I think part of the reason many of us sent responses about how thrilled you must be etc are because you have an amazing ability to realize the blessing despite the stumbling blocks. Every post radiated love for the miracles in your life. Every post showed how thankful you were for the milestone. Your positive attitude shines in every single post you put out there.

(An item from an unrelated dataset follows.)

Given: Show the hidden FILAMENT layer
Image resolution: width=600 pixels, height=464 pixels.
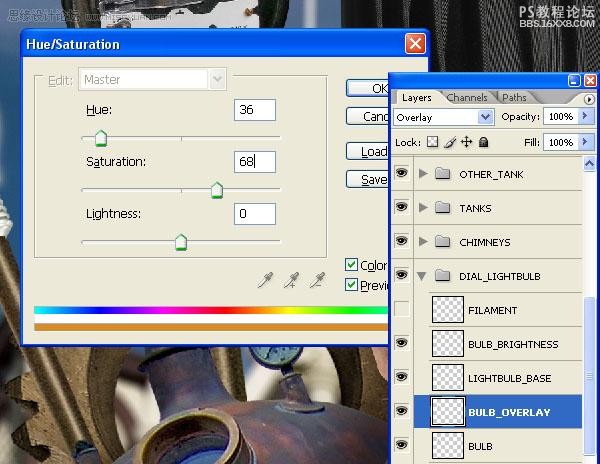Looking at the screenshot, I should [401, 309].
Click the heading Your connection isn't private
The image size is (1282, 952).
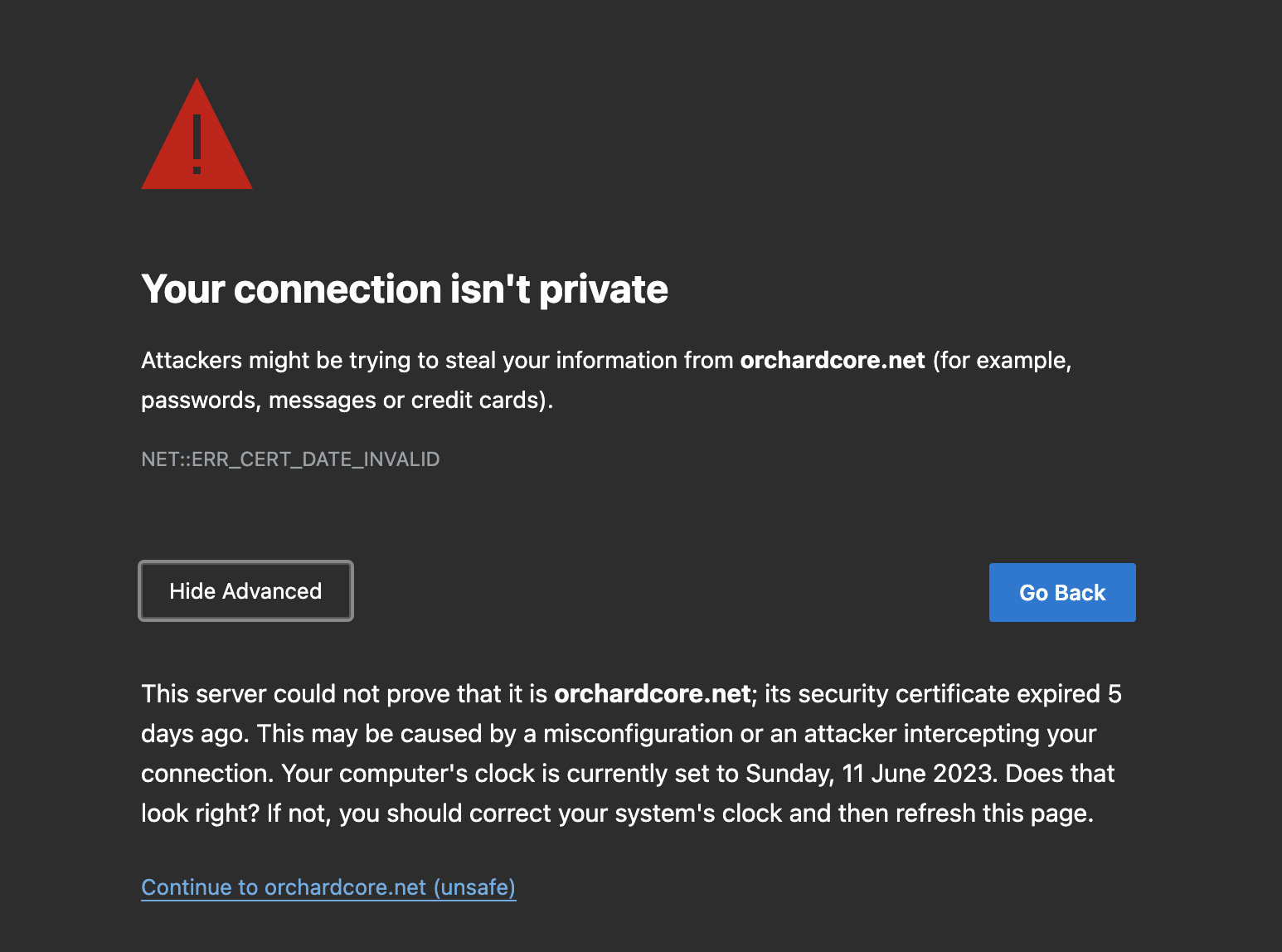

There is not a post about Gw

Brenna Kate said...

I think women who had challenging birth experiences can also relate on some level. There are all sorts of reasonsbnding can be delayed.

Janet said...

Nate, My granddaughter was a micropreemie at 23wk,2days, and I was so very afraid of how fragile she was that I couldn't even bring myself to hold her until she was safe at home. She went home on oxygen, and had to stay home for nearly 8 months before she could be taken out in public.  I became her only babysitter during that time and we made up for lost time with our bonding. Our relationship has been incredible ever since! She is becoming a very independent 2 years old, but we still enjoy our special bond.  God made her so patient and forgiving with us all, I truely believe He must have added that in with her strong will to survive.  Your Gwnyth has that same strength, and your regrets will soon fade as your bond grows stronger. My best to the three of you.  You remain constantly in my prayers.

ijmartin said...

hey... not sure how i found your blog really! but, it is very encouraging. my husband and i had been married almost 3 years and i also went into preterm labor at 29 weeks and our son was born 5 days later! we praise the Lord that we have a precious boy, one year on july 2nd, and the preemie road is a very unique one and we found that people just didnt know what to say, which meant that they inevitably said something that either hurt us, or made situations awkward and uncomfortable... but thankfully, the Lord gave us the grace to stand firm in Him. We were so encouraged by the fact that God never sleeps (psalm 121) and knowing that while we rested, our son, cade james, was being watched over by our all-knowin, all-wise God. Thank you for sharing the details of your journey. Though I do not know you, i pray for you...
~julie martin

Catherine said...

So well written! I commented on your last preemie parent post and that I couldn't agree more and I would say the same thing again this time. You have done a great job of describing what so many people go through yet so few people seem to understand (since they haven't been there of course). I remember being so upset when people would make comments about how happy I should be that my premature daughter was alive, well of course that was obvious so I didn't feel like someone needed to remind me of that because at the time I was grieving even though my daughter survived. I was grieving the loss of a normal birth experience, the bonding that should happen after birth, getting to hold my daughter whenever I wanted WITHOUT things beeping, the loss of being the "parent" in the NICU, the loss of the connection I felt I should have had with my daughter and so much more. I was constantly flooded with emotions of guilt brought on very often by someone's comments. I know that people meant well but at the moment for my experience it just didn't seem appropriate to me. Anyway, I say all that to once again thank you for sharing your story. It's a story that inspires and moves people to think beyond their own experiences. Reading your blog allows others to "experience" your experience. For the other preemie parents who haven't gotten the chance or the right words, thank you for sharing!